Director Mia Hansen-Løve is revealing what it was really like filming the 2021 critically acclaimed feature “Bergman Island” with actors Tim Roth and Vicky Krieps.
Also weighing in, “Bergman Island” lead star Krieps cited a “culture clash” between frequent Quentin Tarantino collaborator Roth and Hansen-Løve in a new Vanity Fair profile.
Previously, Roth was rumored to make a crew member cry during production, according to a Filmmaker Magazine op-ed by Gabe Klinger, who had a small onscreen role in the movie.
Owen Wilson was originally attached to co-lead the film but dropped out ahead of production. Hansen-Løve met Roth only two or three times prior to him joining “Bergman Island” and the actor “didn’t know much about Bergman and Sweden.” Krieps plays Hansen-Løve’s insert, a writer/director named Chris, who is married to an older director named Tony, played by Roth, who is inspired by Hansen-Løve’s former romantic partner.
Per actress Krieps, Hansen-Løve “really struggled” with Roth on set. “Tim is, first of all, a man, and second, a man of a different time and someone who’s been working in Hollywood in very different kinds of movies,” Krieps said. “[There] was a culture clash, to say the least.”
IndieWire has reached out to Roth for comment.
Hansen-Løve, according to Vanity Fair, “felt intimidated by Roth” and the actor “wouldn’t initially take direction easily,” like refusing to swim for a scene when the water was too cold.
“I am critical. Some directors, whatever the actors do, they say, ‘It’s great, it’s amazing.’ If I feel I don’t have it yet, as long as it’s psychologically possible for the actors to accept, I will try again and reach it,” Hansen-Løve said of her directing process.
The “One Fine Morning” helmer noted that she has a different experience working with male actors than female stars.
“It’s not that I think they don’t respect my work — it has nothing to do with that — but I just think that there is a total organic bond or link that I’ve had with the female actresses in my films, in all the roles, and there is no exception,” Hansen-Løve said. “I do feel that some male actors, even if they’re not aware of it, have a little more difficulty accepting being filmed by women.”
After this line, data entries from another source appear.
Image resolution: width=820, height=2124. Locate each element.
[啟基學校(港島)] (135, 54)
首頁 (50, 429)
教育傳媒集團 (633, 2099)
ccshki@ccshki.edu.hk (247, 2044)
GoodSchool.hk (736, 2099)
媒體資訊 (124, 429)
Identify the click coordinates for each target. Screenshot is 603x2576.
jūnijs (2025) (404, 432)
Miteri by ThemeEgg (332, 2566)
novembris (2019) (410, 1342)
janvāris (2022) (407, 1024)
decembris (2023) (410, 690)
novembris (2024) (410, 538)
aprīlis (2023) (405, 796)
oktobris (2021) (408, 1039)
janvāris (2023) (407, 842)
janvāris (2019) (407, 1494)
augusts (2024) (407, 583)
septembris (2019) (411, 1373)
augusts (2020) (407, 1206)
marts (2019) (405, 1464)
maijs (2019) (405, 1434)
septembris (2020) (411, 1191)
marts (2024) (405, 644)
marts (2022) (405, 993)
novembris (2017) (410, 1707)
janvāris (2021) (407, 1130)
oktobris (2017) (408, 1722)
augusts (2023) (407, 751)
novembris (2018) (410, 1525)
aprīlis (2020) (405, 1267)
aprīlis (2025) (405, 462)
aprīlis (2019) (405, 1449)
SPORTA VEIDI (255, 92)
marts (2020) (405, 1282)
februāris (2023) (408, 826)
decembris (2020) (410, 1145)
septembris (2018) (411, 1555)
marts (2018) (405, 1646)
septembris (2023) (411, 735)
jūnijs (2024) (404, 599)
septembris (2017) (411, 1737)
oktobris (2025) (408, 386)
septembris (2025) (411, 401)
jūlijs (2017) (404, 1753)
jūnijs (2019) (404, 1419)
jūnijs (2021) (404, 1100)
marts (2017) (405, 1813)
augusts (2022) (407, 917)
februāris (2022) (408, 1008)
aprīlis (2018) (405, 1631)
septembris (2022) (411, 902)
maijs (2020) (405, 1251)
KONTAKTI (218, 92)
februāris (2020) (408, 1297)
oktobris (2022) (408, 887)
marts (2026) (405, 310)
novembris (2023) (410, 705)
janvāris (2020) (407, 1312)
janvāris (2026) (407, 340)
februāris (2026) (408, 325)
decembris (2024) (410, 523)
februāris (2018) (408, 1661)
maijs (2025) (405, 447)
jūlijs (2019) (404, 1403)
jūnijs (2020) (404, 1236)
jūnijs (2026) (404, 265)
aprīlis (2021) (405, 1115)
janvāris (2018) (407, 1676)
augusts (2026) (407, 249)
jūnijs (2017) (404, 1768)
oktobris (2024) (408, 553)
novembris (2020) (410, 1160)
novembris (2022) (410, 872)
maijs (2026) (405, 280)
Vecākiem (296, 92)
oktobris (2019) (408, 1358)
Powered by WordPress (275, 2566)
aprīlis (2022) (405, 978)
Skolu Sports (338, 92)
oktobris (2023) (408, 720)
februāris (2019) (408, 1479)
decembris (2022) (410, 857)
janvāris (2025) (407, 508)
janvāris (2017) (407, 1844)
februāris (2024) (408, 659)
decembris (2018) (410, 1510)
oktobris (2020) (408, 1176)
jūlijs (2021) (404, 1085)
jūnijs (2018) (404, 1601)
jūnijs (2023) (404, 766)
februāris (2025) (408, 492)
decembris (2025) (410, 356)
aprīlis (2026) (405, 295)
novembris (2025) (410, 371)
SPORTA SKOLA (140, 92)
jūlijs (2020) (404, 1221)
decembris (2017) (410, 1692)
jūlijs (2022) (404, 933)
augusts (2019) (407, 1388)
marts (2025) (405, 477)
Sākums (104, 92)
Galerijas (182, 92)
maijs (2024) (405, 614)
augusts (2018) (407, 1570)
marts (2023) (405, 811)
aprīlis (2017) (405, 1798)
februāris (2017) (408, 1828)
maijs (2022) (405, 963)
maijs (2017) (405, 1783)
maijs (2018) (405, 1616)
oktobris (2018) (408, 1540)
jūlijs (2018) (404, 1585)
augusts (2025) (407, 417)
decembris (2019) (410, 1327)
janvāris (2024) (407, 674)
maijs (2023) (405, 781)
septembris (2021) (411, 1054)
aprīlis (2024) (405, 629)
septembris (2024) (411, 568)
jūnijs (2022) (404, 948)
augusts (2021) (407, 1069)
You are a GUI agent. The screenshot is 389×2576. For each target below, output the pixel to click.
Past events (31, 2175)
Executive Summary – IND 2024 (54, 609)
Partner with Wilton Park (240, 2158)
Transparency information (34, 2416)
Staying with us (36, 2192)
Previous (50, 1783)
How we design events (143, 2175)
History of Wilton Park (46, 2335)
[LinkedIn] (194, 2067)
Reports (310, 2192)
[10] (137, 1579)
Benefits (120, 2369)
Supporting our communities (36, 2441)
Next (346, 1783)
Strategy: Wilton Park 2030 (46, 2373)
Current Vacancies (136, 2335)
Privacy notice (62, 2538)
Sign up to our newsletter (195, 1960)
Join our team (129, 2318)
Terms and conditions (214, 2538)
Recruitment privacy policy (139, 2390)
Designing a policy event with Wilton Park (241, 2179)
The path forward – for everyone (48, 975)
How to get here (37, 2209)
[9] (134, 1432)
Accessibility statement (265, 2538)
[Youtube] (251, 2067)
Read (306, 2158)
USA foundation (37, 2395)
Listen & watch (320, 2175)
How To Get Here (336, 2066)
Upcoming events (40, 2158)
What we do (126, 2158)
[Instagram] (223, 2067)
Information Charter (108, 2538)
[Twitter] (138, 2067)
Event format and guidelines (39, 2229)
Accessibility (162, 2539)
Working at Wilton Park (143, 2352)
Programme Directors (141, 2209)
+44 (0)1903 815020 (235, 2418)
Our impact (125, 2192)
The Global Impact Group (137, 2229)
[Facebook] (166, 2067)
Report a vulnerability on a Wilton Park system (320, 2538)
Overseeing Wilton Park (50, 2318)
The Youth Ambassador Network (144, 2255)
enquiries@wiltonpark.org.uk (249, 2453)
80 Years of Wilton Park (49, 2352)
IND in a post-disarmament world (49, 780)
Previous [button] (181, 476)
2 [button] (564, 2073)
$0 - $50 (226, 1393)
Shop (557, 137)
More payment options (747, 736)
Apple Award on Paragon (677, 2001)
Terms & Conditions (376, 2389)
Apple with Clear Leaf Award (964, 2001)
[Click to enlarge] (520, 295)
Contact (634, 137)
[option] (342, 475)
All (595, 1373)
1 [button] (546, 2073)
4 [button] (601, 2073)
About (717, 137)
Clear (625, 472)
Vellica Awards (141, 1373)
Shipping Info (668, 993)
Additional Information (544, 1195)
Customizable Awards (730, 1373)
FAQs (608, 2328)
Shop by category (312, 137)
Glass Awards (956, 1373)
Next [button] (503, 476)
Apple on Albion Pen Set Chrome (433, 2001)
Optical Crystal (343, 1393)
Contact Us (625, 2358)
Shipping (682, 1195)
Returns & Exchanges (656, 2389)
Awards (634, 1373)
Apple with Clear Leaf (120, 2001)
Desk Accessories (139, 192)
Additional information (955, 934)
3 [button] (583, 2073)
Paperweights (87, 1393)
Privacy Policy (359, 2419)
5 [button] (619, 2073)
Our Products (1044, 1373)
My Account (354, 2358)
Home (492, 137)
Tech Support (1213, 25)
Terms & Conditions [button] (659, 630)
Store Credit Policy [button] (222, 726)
Hansen-Løve previously told IndieWire that the intimate feature was about “the invisible process that is my way of working, the only way I know how to make films.”
“I wish I could just decide to make a film about that or this. I wish I could just decide who I am,” Hansen-Løve said. “The only strengths that I have as a director, I got it from my from pains, from the weaknesses of my life. Sometimes you use fictional characters to do things that you cannot do in real life, to emancipate when you cannot emancipate. It’s also an escape somehow, and it helps you live, cope. And also believe.”